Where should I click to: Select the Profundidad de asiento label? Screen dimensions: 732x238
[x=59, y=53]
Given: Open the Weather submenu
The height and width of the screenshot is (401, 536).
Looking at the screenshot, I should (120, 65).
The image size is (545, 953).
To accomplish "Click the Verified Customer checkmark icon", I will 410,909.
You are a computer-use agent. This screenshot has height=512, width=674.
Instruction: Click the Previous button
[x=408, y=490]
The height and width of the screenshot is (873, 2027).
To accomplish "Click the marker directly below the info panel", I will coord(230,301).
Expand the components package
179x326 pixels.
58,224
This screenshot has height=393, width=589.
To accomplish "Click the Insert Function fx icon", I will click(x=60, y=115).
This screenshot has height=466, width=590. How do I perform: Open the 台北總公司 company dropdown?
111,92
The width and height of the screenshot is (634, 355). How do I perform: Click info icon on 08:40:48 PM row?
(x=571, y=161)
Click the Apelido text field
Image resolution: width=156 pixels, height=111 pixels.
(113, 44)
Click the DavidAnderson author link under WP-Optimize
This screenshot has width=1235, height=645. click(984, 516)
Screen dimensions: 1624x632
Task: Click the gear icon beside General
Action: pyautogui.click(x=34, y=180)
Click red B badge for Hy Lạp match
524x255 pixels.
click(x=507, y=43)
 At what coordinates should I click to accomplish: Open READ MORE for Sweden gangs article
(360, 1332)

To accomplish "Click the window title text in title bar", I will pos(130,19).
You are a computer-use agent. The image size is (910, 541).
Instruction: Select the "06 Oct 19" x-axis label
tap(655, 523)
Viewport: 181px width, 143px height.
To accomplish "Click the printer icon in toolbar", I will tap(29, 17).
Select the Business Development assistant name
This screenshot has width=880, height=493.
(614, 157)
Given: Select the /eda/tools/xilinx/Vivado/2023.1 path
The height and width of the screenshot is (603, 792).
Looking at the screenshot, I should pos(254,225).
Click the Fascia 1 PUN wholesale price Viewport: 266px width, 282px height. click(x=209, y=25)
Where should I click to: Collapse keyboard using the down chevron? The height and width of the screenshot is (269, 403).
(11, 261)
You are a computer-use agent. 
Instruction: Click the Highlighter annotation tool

☆ ☆ ☆ ☆

ACTIVITY.
Write out every line of the data again, exactly as it reads.

SOLUTION TO THIS PROBLEM.
Where should I click to: Select the Profundidad de asiento label? Screen dimensions: 732x238
[x=59, y=53]
Given: Open the Weather submenu
The height and width of the screenshot is (401, 536).
Looking at the screenshot, I should (120, 65).
The image size is (545, 953).
To accomplish "Click the Verified Customer checkmark icon", I will 410,909.
You are a computer-use agent. This screenshot has height=512, width=674.
Instruction: Click the Previous button
[x=408, y=490]
The height and width of the screenshot is (873, 2027).
To accomplish "Click the marker directly below the info panel", I will coord(230,301).
Expand the components package
179x326 pixels.
58,224
This screenshot has height=393, width=589.
To accomplish "Click the Insert Function fx icon", I will click(x=60, y=115).
This screenshot has height=466, width=590. How do I perform: Open the 台北總公司 company dropdown?
111,92
The width and height of the screenshot is (634, 355). How do I perform: Click info icon on 08:40:48 PM row?
(x=571, y=161)
Click the Apelido text field
Image resolution: width=156 pixels, height=111 pixels.
(113, 44)
Click the DavidAnderson author link under WP-Optimize
This screenshot has width=1235, height=645. click(984, 516)
Screen dimensions: 1624x632
Task: Click the gear icon beside General
Action: pyautogui.click(x=34, y=180)
Click red B badge for Hy Lạp match
524x255 pixels.
click(x=507, y=43)
 At what coordinates should I click to accomplish: Open READ MORE for Sweden gangs article
(360, 1332)

To accomplish "Click the window title text in title bar", I will pos(130,19).
You are a computer-use agent. The image size is (910, 541).
Instruction: Select the "06 Oct 19" x-axis label
tap(655, 523)
Viewport: 181px width, 143px height.
To accomplish "Click the printer icon in toolbar", I will tap(29, 17).
Select the Business Development assistant name
This screenshot has width=880, height=493.
(614, 157)
Given: Select the /eda/tools/xilinx/Vivado/2023.1 path
The height and width of the screenshot is (603, 792).
Looking at the screenshot, I should pos(254,225).
Click the Fascia 1 PUN wholesale price Viewport: 266px width, 282px height. click(x=209, y=25)
Where should I click to: Collapse keyboard using the down chevron? The height and width of the screenshot is (269, 403).
(11, 261)
You are a computer-use agent. 
Instruction: Click the Highlighter annotation tool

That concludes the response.